The calculated approach to outsourcing your life

One of my biggest frustrations early in my career was accepting that outsourcing tasks comes at a cost. My colleagues were always able to justify house cleaners, home-pickup dry cleaners, and handymen even as residents. Their main argument was that it helps stimulate the economy.  I understood that we should all help those around us, but I could never convince myself that anyone with a $40,000 annual residency salary truly needed a dry-cleaning pick-up service even if she was working 100 hours a week.  If I had only outsourced my chores as a resident, perhaps I would have published more papers.  I guess I’ll never know.  Did doing my own laundry cost me a career as a superstar doctor?

Fast forward to today.  I’m no longer working 100 hours a week, but 50 hours a week is still taxing.  Life evolves as we age. We get arthritis. Kids need to be shuffled to their activities. Elderly parents need medical care. Suddenly there are too many events and obligations to meet in a given day. How do we find more time?

Outsource your life.

Welcome to the world of personal assistants. TaskRabbit. You name it, you’ve got it. You pay a negotiated amount for someone else to take care of your unfinished business. Buying furniture. Putting together your furniture that they bought for you. Cleaning your house. There is almost always a price to be named for a chore that you don’t want to complete yourself.  If you have an unlimited budget, you could outsource every aspect of your life.

These feline friends know how to take life easy

As reality dictates, most of us do not have unlimited budgets.  How do you put a price on time? I generally follow these two principles:

Put a rate on the job.

What is the going rate for a chore that you’d like to outsource? How easy is it to get the job outsourced? It may actually be more difficult to outsource a job than you’d otherwise think.

For instance, two years ago my air conditioning unit stopped working. One of the capacitors broke in the unit, and the unit was mounted on the roof of my two-story house. The cost of the job was clearly over my normal pay scale as a physician, but it was not prudent to for me to risk breaking my neck from a fall on the roof. Unfortunately it was high season for the air conditioners, so the wait-time for a routine repair was 2 weeks! An emergency call would’ve cost 2.5x!

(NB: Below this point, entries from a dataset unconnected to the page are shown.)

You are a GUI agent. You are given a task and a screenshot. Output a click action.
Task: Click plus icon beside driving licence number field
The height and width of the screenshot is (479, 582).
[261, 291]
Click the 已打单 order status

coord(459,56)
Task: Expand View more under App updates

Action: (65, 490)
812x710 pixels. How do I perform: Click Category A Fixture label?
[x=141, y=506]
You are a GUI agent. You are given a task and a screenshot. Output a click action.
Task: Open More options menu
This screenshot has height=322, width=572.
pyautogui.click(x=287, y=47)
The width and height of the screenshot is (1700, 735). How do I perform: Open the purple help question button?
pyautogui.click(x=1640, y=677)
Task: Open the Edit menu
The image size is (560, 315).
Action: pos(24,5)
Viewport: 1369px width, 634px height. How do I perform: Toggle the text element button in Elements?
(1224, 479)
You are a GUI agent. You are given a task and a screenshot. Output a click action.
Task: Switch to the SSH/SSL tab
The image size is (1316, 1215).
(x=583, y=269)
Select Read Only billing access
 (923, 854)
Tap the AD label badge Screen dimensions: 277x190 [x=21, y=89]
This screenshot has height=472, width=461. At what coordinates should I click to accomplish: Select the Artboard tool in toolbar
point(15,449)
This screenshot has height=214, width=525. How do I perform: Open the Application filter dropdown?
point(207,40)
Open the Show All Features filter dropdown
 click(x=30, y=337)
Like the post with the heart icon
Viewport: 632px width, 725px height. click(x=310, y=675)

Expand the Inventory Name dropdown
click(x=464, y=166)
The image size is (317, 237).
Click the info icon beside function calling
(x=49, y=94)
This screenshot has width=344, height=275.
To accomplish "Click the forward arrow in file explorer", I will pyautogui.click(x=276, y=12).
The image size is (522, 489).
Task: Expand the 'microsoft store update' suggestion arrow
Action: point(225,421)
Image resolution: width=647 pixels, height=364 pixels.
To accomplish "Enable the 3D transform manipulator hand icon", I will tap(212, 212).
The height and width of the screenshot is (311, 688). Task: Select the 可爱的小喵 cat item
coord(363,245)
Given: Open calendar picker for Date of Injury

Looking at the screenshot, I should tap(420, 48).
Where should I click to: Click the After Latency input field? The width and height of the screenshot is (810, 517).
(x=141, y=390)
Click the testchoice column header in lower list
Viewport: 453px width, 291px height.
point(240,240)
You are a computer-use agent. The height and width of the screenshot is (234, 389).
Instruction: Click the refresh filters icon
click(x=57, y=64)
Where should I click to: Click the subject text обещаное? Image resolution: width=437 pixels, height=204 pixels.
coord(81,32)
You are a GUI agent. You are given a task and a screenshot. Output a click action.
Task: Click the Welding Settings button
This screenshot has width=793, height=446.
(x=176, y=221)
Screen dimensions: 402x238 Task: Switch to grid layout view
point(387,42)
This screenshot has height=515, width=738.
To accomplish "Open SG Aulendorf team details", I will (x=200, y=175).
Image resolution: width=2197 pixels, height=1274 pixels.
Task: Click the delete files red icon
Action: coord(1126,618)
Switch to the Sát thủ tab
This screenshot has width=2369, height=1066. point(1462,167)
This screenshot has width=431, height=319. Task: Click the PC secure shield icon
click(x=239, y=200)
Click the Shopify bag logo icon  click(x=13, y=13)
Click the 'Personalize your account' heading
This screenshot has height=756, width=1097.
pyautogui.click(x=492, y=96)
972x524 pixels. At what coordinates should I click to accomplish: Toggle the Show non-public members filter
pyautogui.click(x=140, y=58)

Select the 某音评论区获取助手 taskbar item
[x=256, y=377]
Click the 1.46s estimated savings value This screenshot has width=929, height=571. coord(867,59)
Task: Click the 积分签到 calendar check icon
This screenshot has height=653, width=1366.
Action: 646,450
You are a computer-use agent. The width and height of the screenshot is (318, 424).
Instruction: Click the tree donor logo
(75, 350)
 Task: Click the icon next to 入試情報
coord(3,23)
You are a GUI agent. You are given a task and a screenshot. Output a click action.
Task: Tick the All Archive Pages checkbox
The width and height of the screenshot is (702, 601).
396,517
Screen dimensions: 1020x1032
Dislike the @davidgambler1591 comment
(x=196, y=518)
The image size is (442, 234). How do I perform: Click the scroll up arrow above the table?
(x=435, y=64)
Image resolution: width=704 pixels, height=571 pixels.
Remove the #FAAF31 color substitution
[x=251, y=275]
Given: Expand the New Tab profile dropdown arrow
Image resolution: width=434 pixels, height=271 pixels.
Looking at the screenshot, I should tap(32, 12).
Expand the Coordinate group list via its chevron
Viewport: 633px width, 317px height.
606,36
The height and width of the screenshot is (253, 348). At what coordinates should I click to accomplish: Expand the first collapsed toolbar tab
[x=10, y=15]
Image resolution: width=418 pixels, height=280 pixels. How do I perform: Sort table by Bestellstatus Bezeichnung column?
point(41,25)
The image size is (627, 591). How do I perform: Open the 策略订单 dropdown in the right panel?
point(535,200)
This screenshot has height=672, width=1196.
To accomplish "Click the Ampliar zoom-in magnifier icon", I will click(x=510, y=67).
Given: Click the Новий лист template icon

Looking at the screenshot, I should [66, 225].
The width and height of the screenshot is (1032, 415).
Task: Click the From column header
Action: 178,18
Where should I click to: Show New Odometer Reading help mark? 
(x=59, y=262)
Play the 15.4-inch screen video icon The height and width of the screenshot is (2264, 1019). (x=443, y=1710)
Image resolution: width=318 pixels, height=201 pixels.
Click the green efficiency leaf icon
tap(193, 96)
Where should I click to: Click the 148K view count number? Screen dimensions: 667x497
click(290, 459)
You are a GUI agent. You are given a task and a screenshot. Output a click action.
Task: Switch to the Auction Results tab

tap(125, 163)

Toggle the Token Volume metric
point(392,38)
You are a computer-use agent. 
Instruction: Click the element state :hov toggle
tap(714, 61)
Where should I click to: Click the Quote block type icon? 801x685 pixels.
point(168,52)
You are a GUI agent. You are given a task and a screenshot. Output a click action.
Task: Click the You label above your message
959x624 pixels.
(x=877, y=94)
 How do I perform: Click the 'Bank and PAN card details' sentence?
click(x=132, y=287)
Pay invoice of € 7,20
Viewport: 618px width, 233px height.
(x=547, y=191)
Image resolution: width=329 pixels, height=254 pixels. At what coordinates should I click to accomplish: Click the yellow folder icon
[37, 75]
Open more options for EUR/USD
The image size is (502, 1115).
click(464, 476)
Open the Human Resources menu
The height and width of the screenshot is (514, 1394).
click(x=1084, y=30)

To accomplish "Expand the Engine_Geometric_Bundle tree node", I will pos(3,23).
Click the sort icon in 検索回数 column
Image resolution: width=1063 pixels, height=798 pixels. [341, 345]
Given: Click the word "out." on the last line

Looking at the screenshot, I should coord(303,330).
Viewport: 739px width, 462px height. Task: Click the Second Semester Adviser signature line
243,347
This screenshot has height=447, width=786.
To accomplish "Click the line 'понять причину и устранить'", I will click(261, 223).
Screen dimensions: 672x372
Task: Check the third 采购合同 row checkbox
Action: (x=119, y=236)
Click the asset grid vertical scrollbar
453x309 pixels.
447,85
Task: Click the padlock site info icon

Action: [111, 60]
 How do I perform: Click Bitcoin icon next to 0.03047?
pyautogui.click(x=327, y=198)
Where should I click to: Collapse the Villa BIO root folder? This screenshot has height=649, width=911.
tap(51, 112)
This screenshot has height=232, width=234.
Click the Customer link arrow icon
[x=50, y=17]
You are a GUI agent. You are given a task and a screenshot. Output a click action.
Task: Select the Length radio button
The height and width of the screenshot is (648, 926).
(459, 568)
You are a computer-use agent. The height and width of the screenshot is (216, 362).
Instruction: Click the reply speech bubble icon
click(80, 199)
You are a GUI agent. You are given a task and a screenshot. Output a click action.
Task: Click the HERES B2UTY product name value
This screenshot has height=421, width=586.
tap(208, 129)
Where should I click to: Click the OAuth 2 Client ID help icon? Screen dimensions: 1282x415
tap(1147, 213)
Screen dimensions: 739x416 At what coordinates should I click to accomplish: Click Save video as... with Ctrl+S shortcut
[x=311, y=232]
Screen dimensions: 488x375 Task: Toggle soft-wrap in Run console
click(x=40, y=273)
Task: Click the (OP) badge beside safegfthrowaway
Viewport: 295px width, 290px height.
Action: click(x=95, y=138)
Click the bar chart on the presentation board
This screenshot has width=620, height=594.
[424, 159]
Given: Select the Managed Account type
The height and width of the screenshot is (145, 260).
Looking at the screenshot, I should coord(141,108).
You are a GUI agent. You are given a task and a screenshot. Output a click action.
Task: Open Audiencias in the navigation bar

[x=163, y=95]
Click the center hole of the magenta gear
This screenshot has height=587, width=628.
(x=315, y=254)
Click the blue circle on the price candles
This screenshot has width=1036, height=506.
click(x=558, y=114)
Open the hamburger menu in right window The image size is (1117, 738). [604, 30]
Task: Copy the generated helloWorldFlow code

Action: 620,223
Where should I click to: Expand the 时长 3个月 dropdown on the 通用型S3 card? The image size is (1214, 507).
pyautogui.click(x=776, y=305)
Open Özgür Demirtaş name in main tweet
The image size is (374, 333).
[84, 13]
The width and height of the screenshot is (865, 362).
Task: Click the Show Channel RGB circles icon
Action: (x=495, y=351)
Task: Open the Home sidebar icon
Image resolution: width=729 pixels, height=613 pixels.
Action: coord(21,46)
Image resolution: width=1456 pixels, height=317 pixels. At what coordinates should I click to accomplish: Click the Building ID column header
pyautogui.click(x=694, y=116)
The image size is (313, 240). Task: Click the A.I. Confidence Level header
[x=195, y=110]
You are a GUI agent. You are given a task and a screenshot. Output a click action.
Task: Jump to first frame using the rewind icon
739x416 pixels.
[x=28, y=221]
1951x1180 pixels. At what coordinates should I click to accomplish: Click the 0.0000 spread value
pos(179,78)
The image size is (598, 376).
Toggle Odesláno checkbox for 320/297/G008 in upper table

An analysis table was useful in this situation:

Advantage of outsourcing

  • Avoid fall and shock risk
  • Avoid other potential injury to unit.
  • Exchange money easily to no worry about details
  • Instant resolution of a problem

Disadvantage of outsourcing

  • Relatively expensive post-tax cost—would need to perform a roux en y surgery to cover the after-tax cost of the air conditioning repair
  • The paid help may not do a good job on the work.

I ended up paying up for the emergency repair, and all was well for one day.   Another part of the air conditioner ended up breaking (supposedly), and I ended up having the call the repairmen back.  They had to charge me another fee, stating that the second malfunctioning part was not related to the original repair!  Go figure.

Another $400 later, I was back enjoying cold air in the hot summer.  Thank goodness for having a decent paying job. The biggest sting when you have to cough up for a big ticket item is that mathematically it delays getting to financial independence. Sometimes that is the only option that you have.

Prioritize according to what gives you pleasure.

In contrast, you can cherry pick what you want to do with your time.  One of my friend’s husband, a gastroenterologist managing a relatively large practice, enjoys washing his car.  He takes call every three weeks, has limited time for the family yet he spends a few hours every month washing and waxing his car. Is that time well spent?

In a purely time per cost model, he should be outsourcing his car washes. In fact as a highly paid physician, he should actually outsource essentially every task that costs less than what he could generate from his profession if money were the only goal. There are two problems with this logic:

  1.  In order to make a direct financial comparison, he would need the ability to generate income from his profession while his car is getting washed elsewhere.  Good luck finding a way to match that up. At best, he could generate income through taking more call or working more during the workweek. However, that still doesn’t confer a perfect 1:1 exchange of time for money.
  2. Your day job may actually be mentally taxing, even if it confers a great pay rate.  How much mental and physical energy does take to do the day job instead of washing a car? What if every additional weekend you work confers a week of shorter lifespan?  What is the price you can place on your health?

Clearly this gastroenterologist has decided that washing his own car provides enough enjoyment that he chooses not to outsource the task. There is nothing wrong with that.

How do you decide to outsource your life?